+++ Excerpted data

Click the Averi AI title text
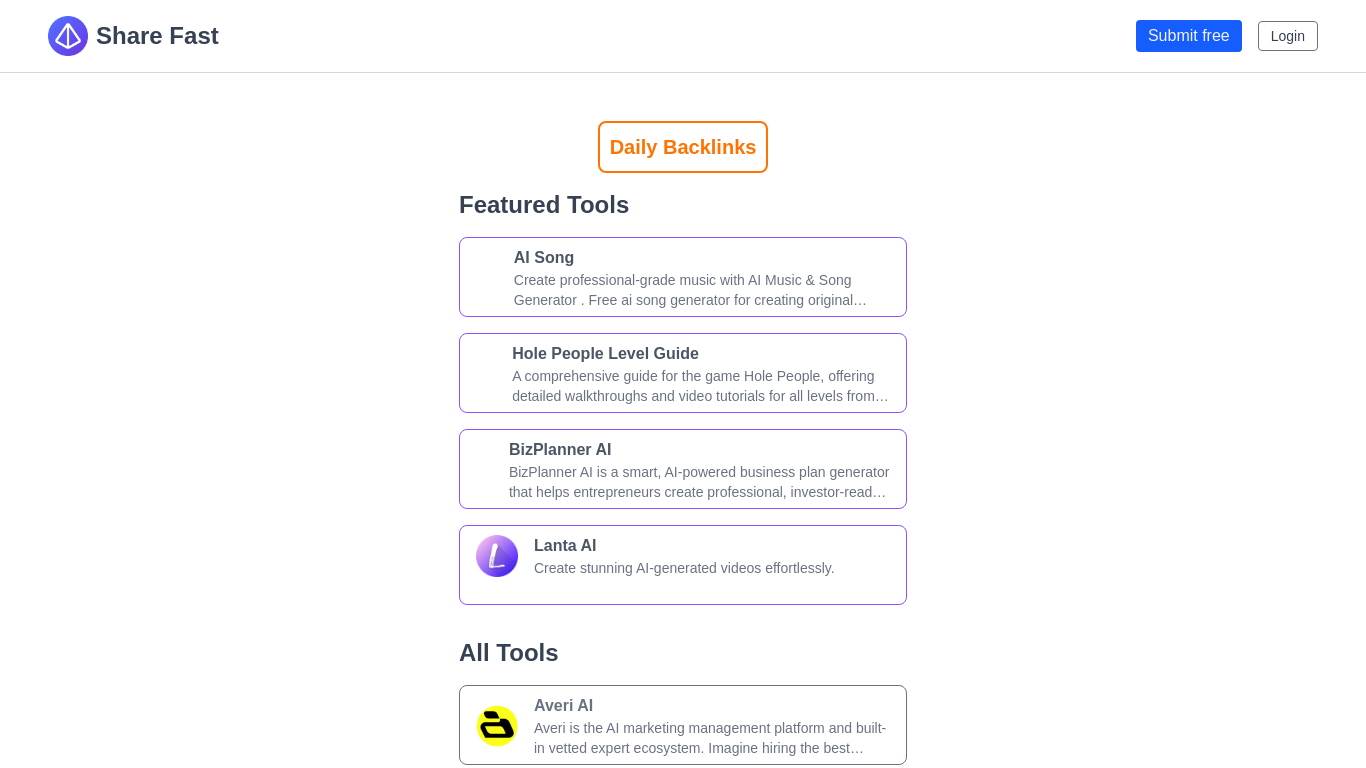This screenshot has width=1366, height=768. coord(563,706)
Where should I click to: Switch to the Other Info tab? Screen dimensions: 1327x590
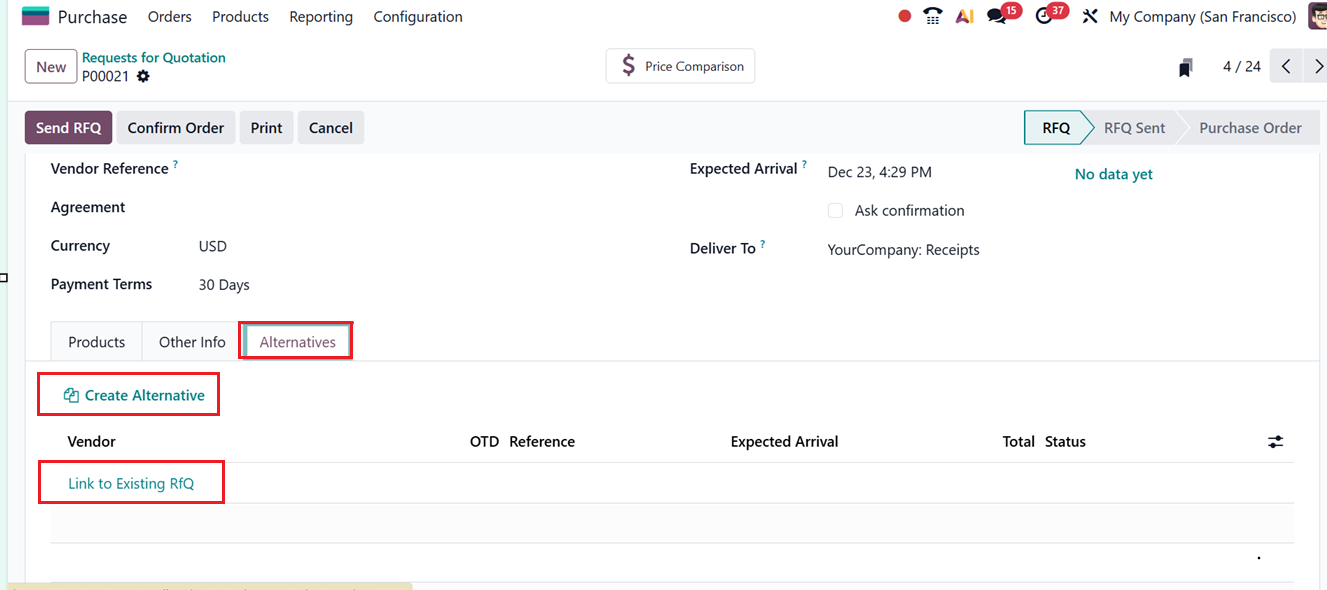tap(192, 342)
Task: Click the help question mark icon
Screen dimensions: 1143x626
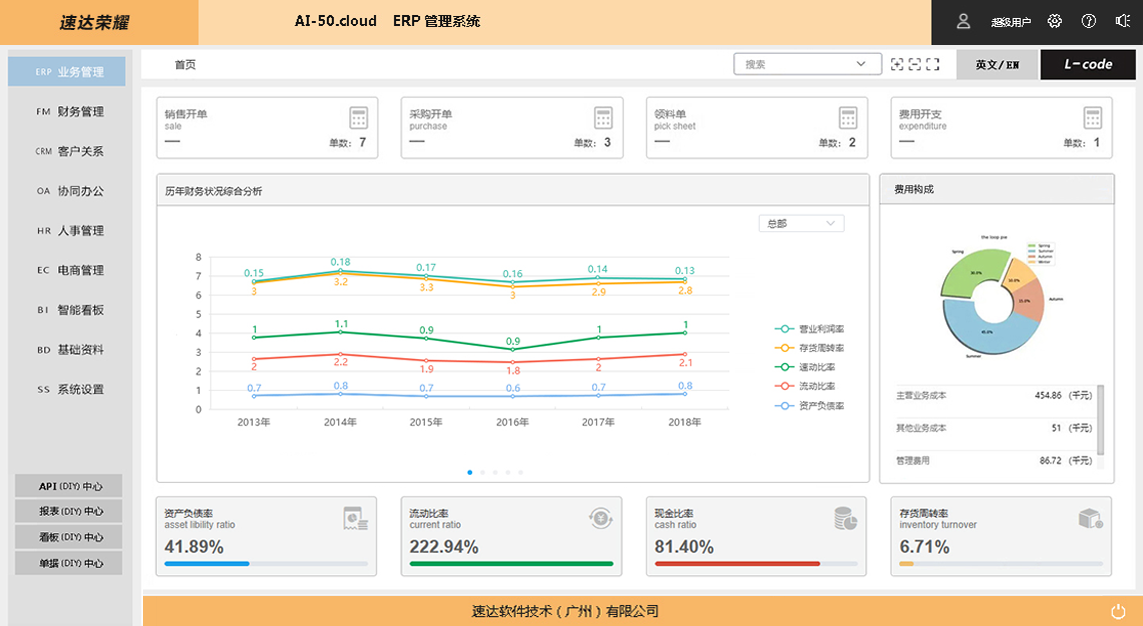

++++++

§ **Exercise description**
In your reply, please set down exactly the lines from the one containing "Where should I" through the end of the records, with the pictures left out.

§ **Answer to the exercise**
Where should I click to: Switch to the Other Info tab? Screen dimensions: 1327x590
tap(192, 342)
Task: Click the help question mark icon
Screen dimensions: 1143x626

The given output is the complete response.